Mary Argyll was one of those almost-beautiful women, a not-quite-beautiful woman. But, for Yves-Lucien, that was precisely what made her, paradoxically, more beautiful than anyone he had ever encountered. Beautiful women were boring, he thought; he needed something other than mere perfection to interest him. Her nose was a little too prominent and she should have paid more attention to her hair, which was dark brown and straight, and as a result of this negligence could often look lank and ungroomed.

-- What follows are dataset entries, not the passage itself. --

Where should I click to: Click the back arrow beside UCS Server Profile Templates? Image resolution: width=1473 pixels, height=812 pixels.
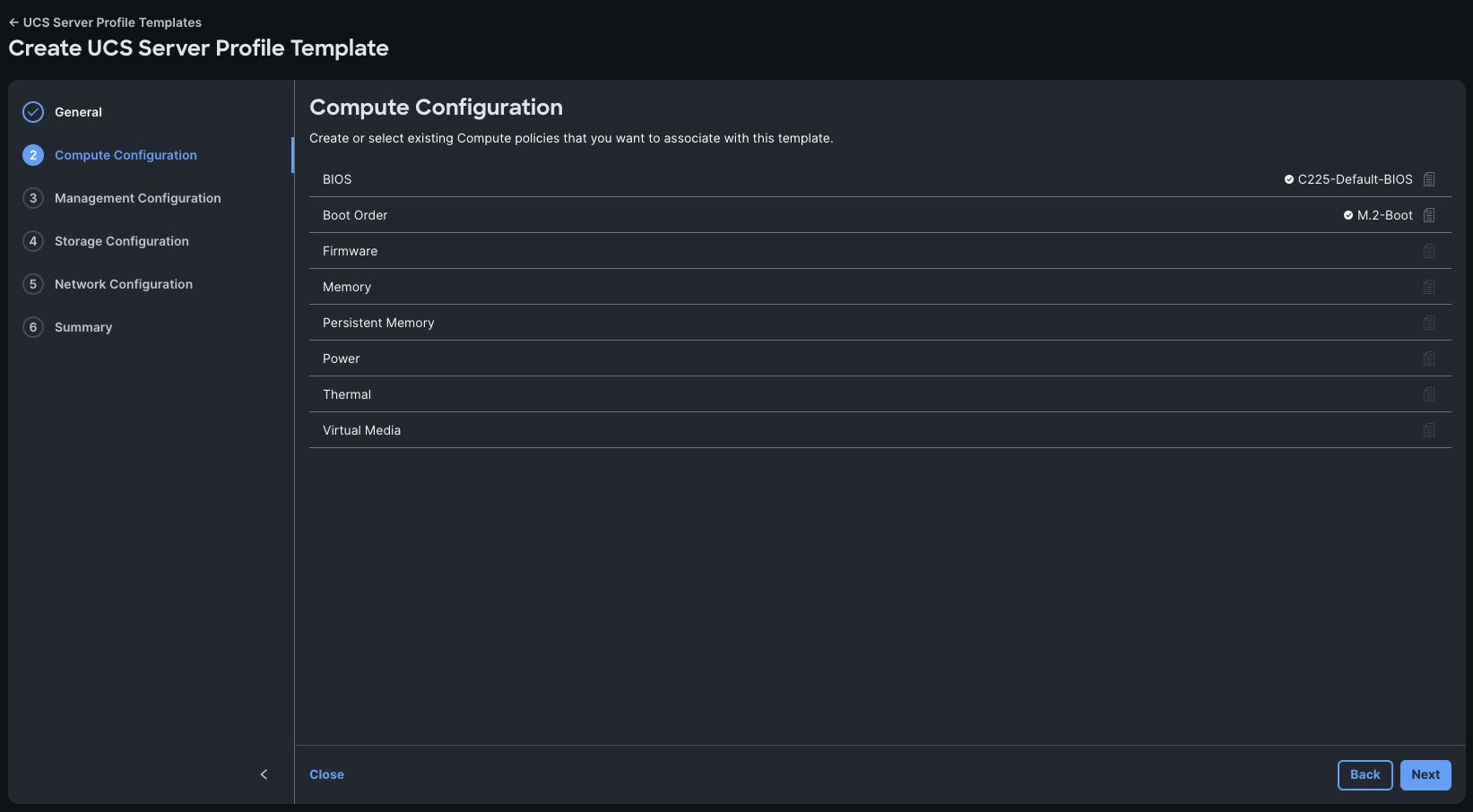point(13,22)
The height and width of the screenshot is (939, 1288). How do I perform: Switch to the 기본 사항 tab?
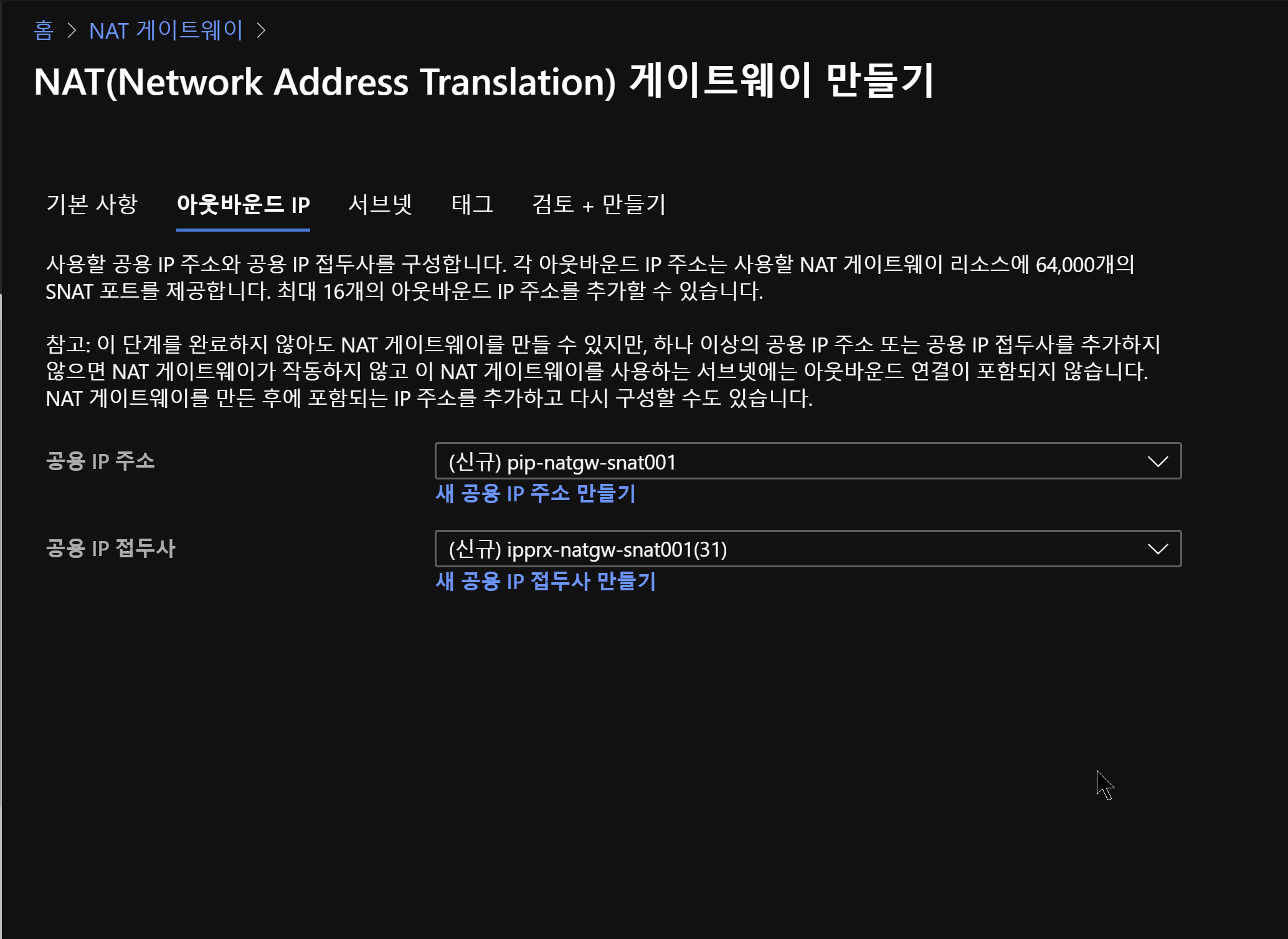tap(92, 204)
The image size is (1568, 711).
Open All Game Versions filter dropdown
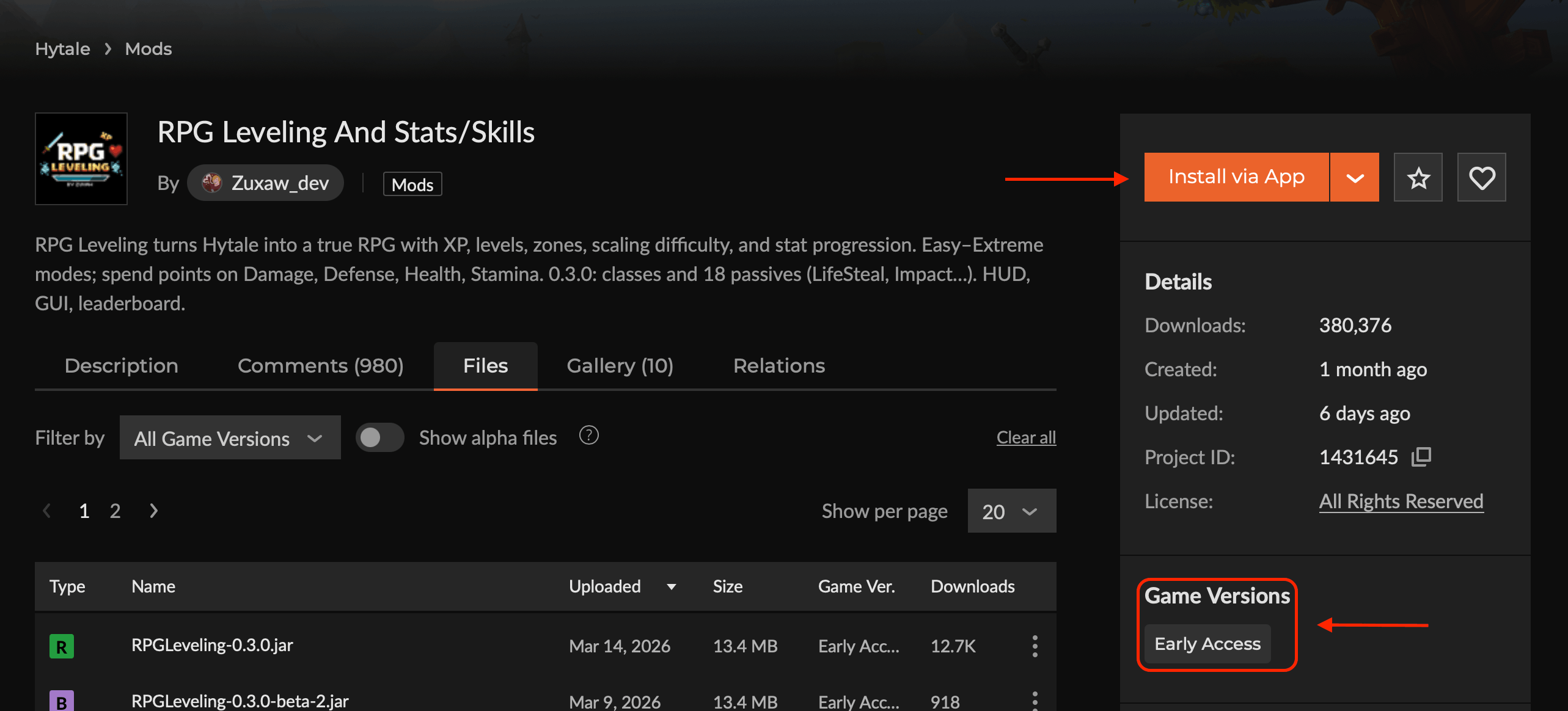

He loved her body, naked, however. She was so slim that her ribs showed but her breasts were full and generous with small perfectly round nipples. Her feet were a little too large, another imperfection he cherished as it made her seem sometimes graceless and awkward, particularly when she wore her highest heels. Yves-Lucien found this ungainliness un peu loufouque and extremely exciting, sexually. 1

My breakthrough as a photographer in Vietnam has occurred with the publication of this photograph of a Huey pilot waiting for his mission briefing. It made the front cover of three magazines and was syndicated to over forty other magazines and newspapers, worldwide. I have to admit I saw its potential as the image was printed. The suspended man, the shades, the ‘danger’ arrow, the can of beer — all perfect juxtaposition. Once again the photograph stops time (in monochrome); the historical moment, with whatever freight it carries, ideally frozen.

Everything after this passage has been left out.